___ Texte fourni

La ronde des prix littéraires
Prix des professionnels du livre, prix populaires créés par des médias, prix des lycéens, des détenus, prix du livre d’histoire, de poésie, de bande dessinée… Difficile aujourd’hui de s’y retrouver dans le foisonnement des prix littéraires. Si l’automne est la saison par excellence, parce qu’elle condense les prix les plus médiatiquement reconnus, bien d’autres sont décernés tout au long de l’année, visant parfois des objectifs inattendus. Tentons un aperçu de la pluralité de ces prix et de leurs impacts à travers plusieurs expériences et exemples néo-aquitains.
Chaque année, ce sont près de 2 000 prix littéraires qui sont attribués en France. Ce chiffre, assez exorbitant, fait écho à la surproduction éditoriale chronique que l’on constate dans notre pays. Il est aussi le signe, comme le souligne l’enseignante en littérature française et spécialiste de l’histoire des prix littéraires Sylvie Ducas, d’une "démocratisation des pratiques culturelles à laquelle n’échappe pas la littérature1". La prolifération des prix suit aussi un mouvement croissant d’industrialisation de la littérature commencé dès le XIXe siècle, comme le rappelle Sylvie Ducas, et qui s’est accéléré à partir de la Seconde Guerre mondiale. Dès lors, les enjeux des grands prix nationaux ne reposent plus tant sur une question de consécration d’un auteur que sur celle de la promotion d’un livre. Le prix fonctionne désormais comme une sorte de repère, de label de qualité qui permet de s’orienter au milieu de l’encombrement éditorial.

______
___ Informations affichées

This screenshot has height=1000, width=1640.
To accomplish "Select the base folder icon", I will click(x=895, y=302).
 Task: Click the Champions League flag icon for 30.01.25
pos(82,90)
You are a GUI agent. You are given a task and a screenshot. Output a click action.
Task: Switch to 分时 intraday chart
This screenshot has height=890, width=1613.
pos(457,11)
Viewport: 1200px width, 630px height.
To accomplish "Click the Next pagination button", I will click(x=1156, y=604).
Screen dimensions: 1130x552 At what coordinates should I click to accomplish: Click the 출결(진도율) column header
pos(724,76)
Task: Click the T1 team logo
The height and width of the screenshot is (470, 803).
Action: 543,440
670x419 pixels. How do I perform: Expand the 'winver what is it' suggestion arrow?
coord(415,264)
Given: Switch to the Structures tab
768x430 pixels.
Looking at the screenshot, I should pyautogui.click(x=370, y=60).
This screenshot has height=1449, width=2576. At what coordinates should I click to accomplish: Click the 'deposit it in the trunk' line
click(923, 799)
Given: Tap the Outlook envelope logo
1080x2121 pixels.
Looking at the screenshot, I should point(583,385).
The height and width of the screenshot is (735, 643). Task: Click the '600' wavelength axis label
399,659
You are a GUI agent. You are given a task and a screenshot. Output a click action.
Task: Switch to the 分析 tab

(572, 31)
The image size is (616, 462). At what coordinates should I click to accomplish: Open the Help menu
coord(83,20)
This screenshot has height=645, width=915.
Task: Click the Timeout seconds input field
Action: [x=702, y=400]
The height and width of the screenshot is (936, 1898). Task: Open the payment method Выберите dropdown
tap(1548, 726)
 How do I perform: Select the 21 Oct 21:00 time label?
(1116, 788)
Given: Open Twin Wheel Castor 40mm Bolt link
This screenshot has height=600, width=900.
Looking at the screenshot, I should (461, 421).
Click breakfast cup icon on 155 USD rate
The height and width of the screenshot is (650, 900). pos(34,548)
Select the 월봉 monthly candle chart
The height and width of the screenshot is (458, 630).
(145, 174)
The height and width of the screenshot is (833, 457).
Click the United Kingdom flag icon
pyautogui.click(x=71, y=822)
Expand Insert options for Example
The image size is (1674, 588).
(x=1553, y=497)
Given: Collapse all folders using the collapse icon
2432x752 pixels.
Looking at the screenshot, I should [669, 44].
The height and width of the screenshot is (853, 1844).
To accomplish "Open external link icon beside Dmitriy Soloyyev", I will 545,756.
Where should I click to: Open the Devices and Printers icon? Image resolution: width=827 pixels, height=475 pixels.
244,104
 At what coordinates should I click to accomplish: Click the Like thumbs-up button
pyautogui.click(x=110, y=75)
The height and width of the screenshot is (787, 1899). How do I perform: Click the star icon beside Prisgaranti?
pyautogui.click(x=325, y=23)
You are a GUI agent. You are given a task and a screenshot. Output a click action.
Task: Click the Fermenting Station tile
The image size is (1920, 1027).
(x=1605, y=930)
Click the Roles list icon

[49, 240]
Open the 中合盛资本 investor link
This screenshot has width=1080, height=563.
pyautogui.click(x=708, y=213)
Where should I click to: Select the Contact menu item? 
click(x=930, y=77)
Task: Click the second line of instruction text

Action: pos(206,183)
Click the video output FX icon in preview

______

▶ [À faire]:
1. D'après le texte sur les prix littéraires, combien de prix littéraires sont décernés chaque année en France ?
2. Relevez tous les prix énumérés dans la première phrase du texte sur les prix littéraires, juste sous le titre.
3. Rédigez la suite du texte sur les prix littéraires, à partir de sa dernière phrase.

▶ [Réponses de l'exercice]:
1. Près de 2 000 prix littéraires sont attribués chaque année en France.

2.
- les prix des professionnels du livre
- les prix populaires créés par des médias
- les prix des lycéens
- les prix des détenus
- les prix du livre d'histoire
- les prix de poésie
- les prix de bande dessinée

3.
À cela s’ajoutent une surmédiatisation et une diversification des prix qui contribuent à un phénomène de désacralisation de l’écrivain et de la littérature. S’ils jouissent encore, l’un et l’autre, d’une aura singulière, cette légitimation à laquelle contribuent les prix repose désormais sur une pluralité de voix et répond à des "logiques économiques, culturelles, éducatives, esthétiques, corporatistes2.
Des jurys à l’honneur
Quand on pense "prix littéraires", ce sont les grands prix de l’automne qui viennent en premier à l’esprit : Goncourt, Renaudot, Femina, Médicis, Interallié et Grand Prix du roman de l’Académie française. Ils sont parmi ceux qui ont un impact sur les ventes le plus fort3. Mais depuis les années 1970, nous rappelle Sylvie Ducas, plusieurs prix ont été lancés par des médias (Radio France, Le Monde, Elle…) pour démocratiser ce système de récompense, donner la parole aux lecteurs et aux lectrices et garantir l’indépendance des jurys non professionnels4.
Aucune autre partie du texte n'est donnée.